* [Exercise instructions]:
Copy, with no pictures, the line that contains "Screen dimensions: 1920x1032" and each line after it down to the end of the entries below, exactly.

Input data: Begin

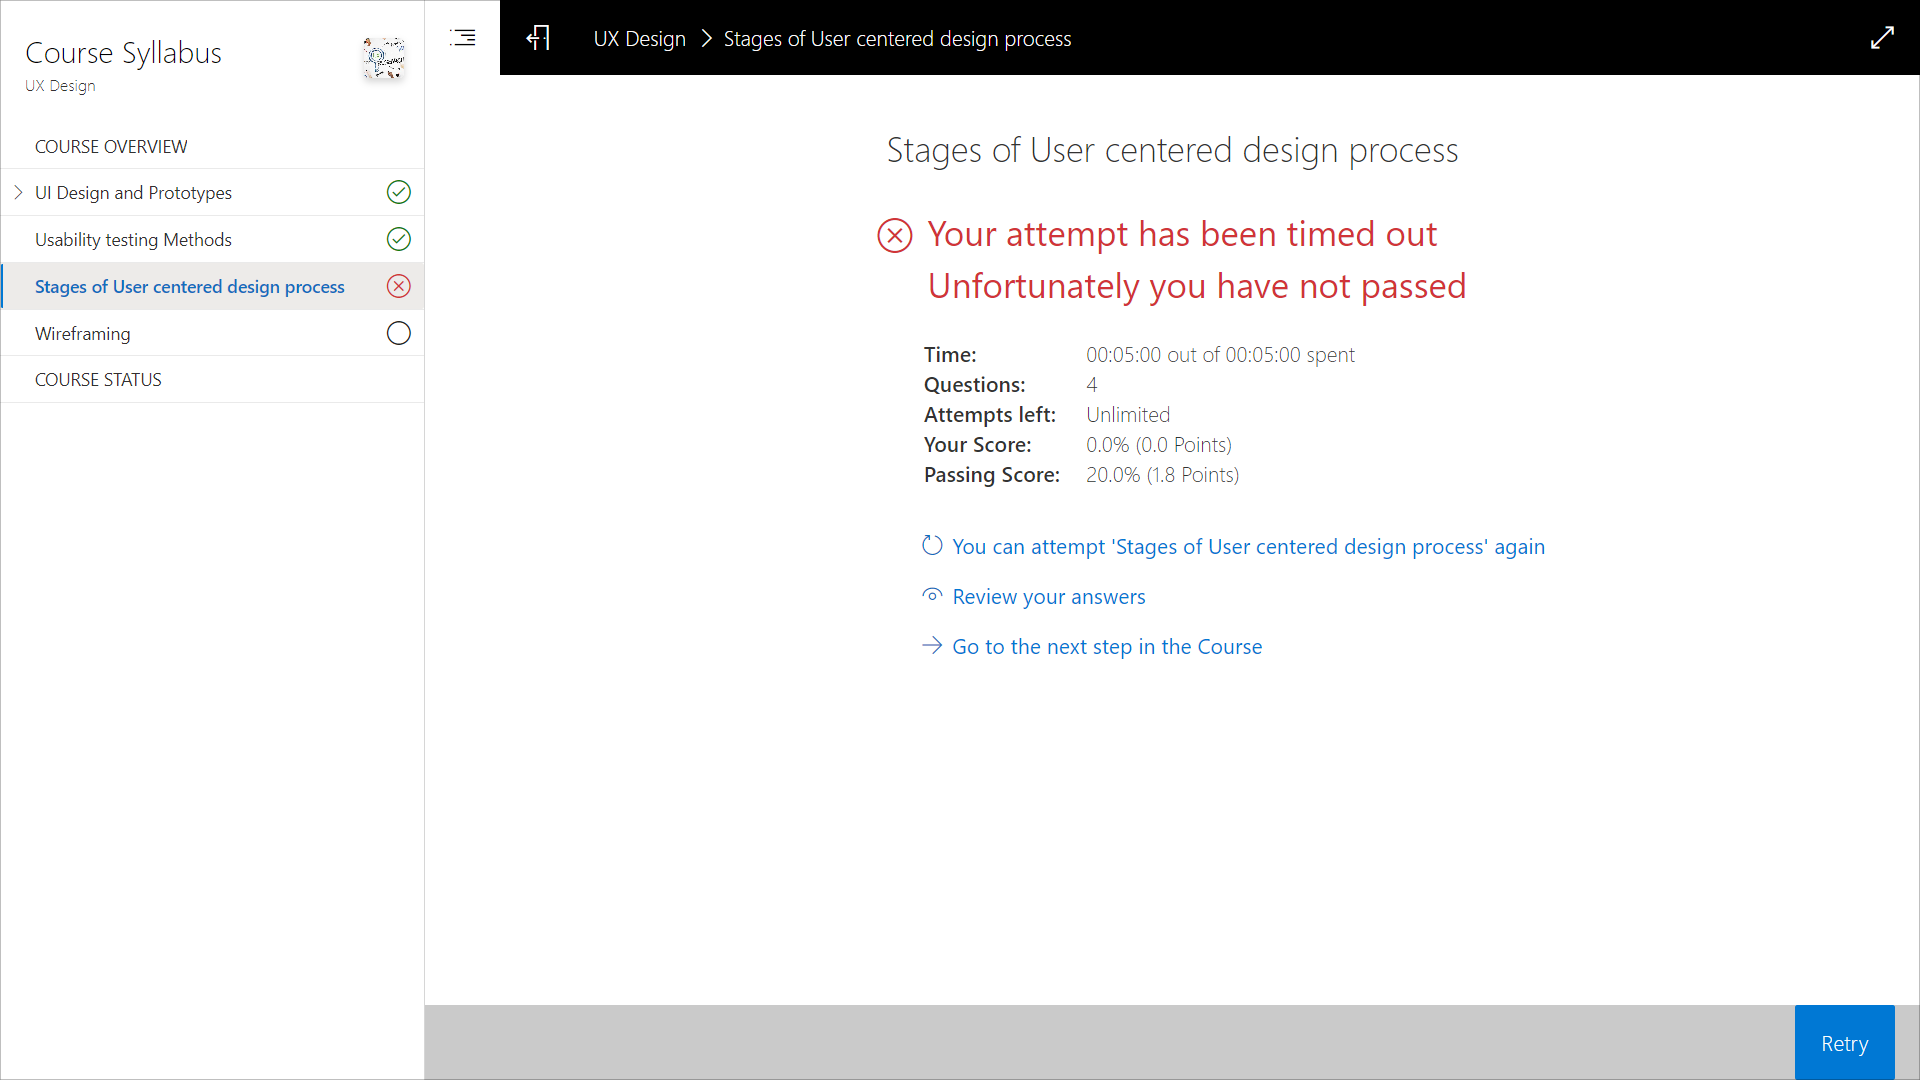Click the red timed-out error icon
1920x1080 pixels.
(x=894, y=236)
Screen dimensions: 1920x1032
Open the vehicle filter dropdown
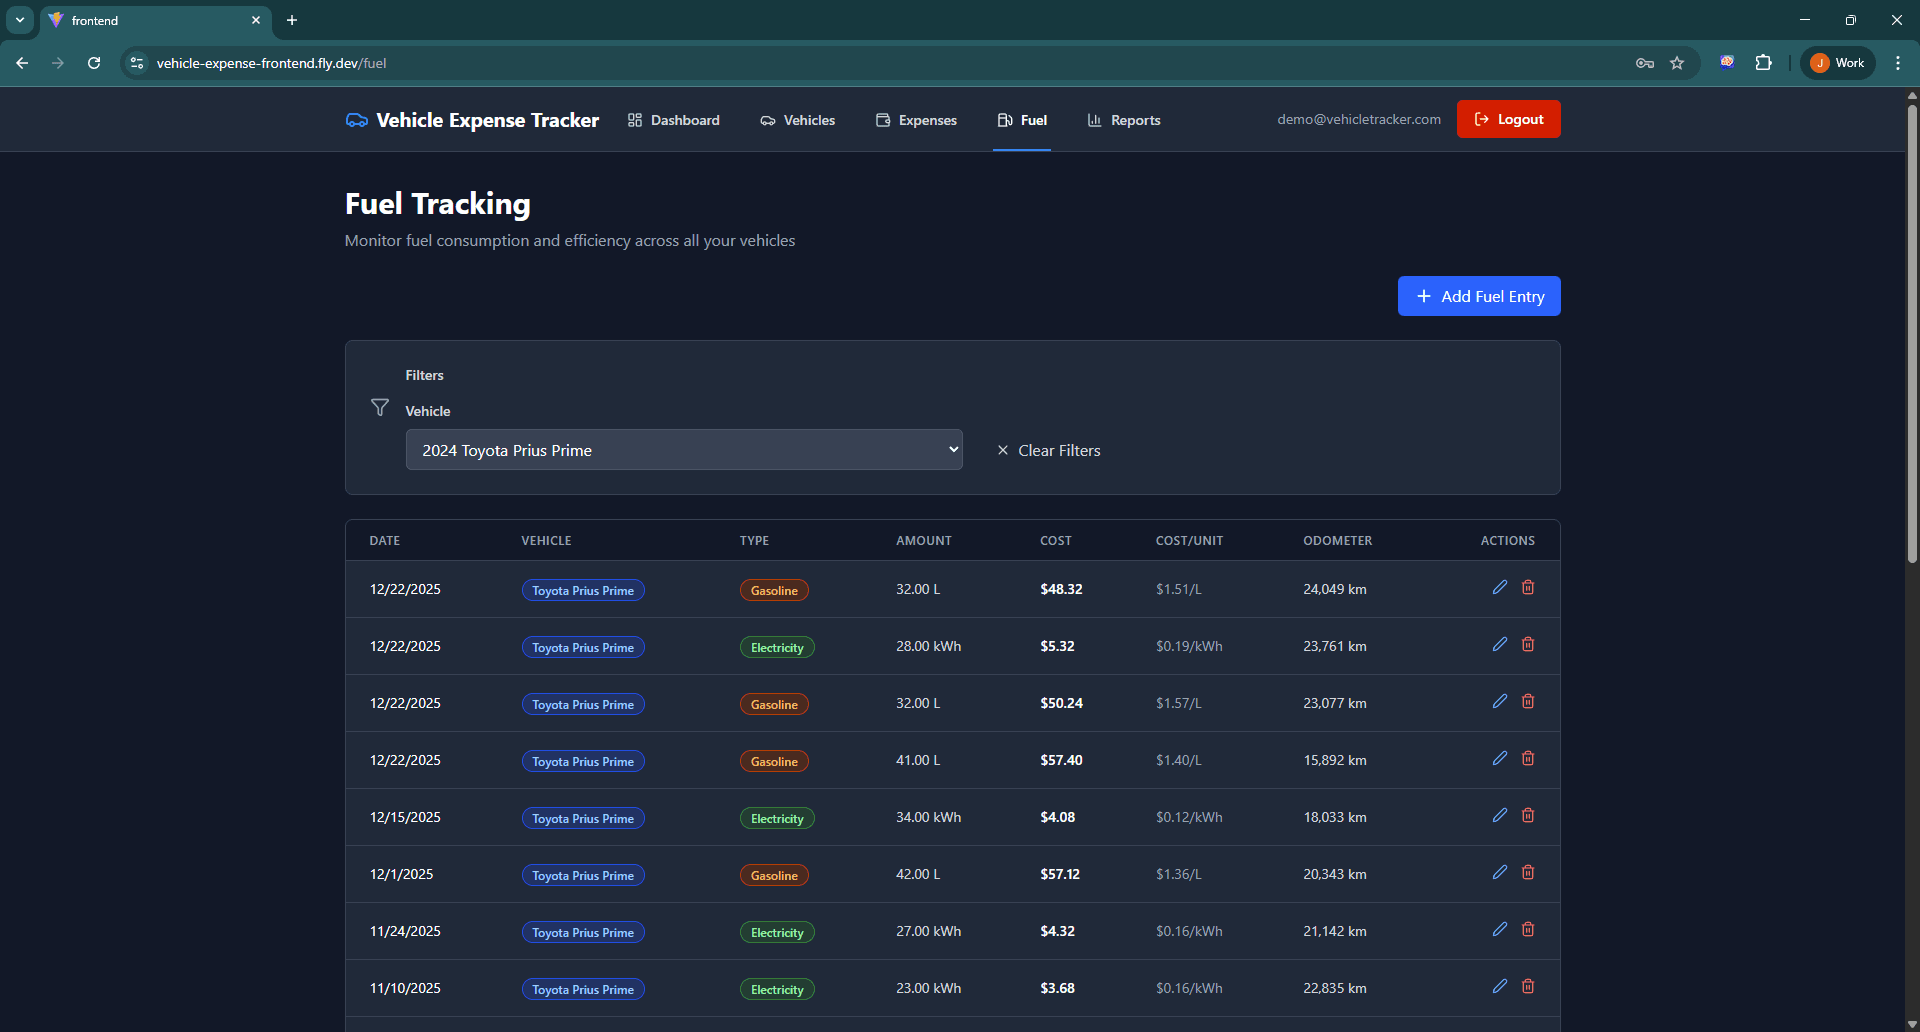click(x=684, y=449)
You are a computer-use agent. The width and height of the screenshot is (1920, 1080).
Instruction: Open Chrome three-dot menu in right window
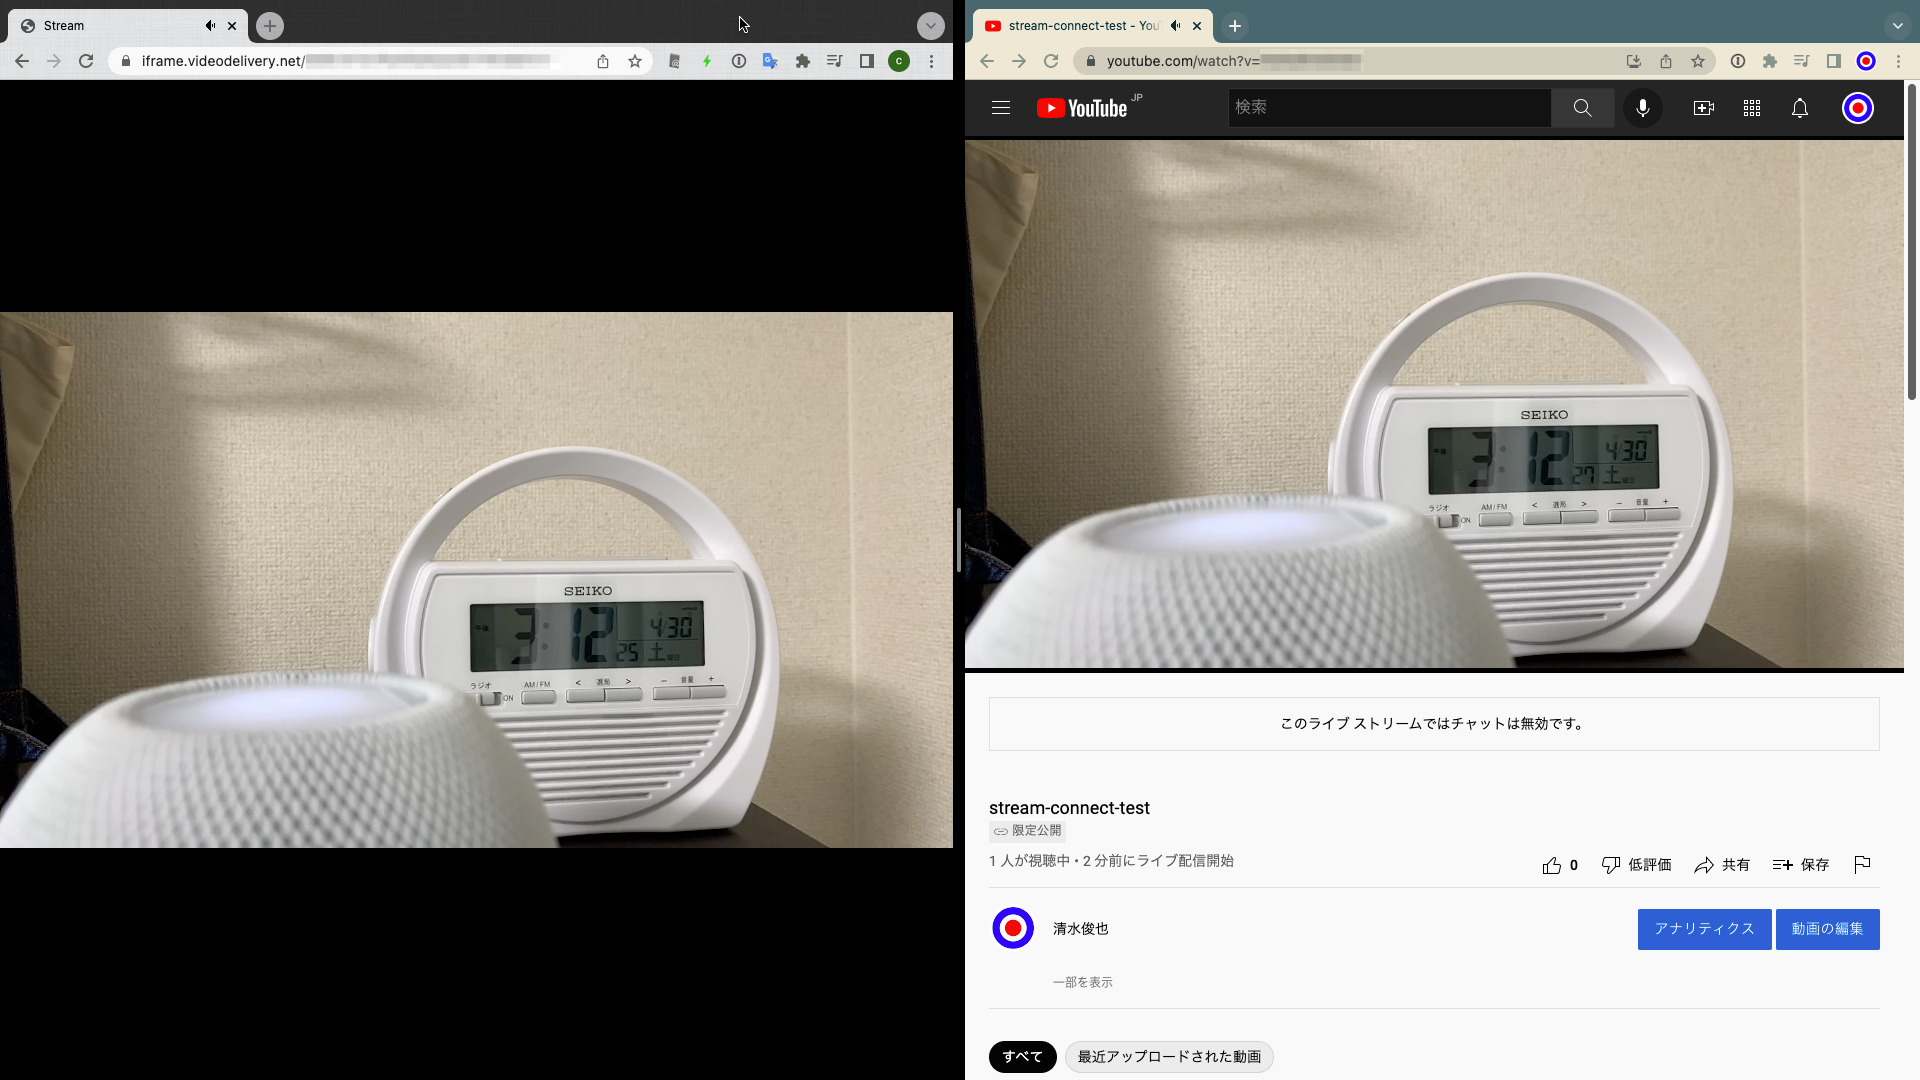click(1899, 61)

Input data: End

* [Task solution]:
Screen dimensions: 1920x1032
Open the vehicle filter dropdown
click(x=684, y=449)
You are a computer-use agent. The width and height of the screenshot is (1920, 1080).
Instruction: Open Chrome three-dot menu in right window
click(1899, 61)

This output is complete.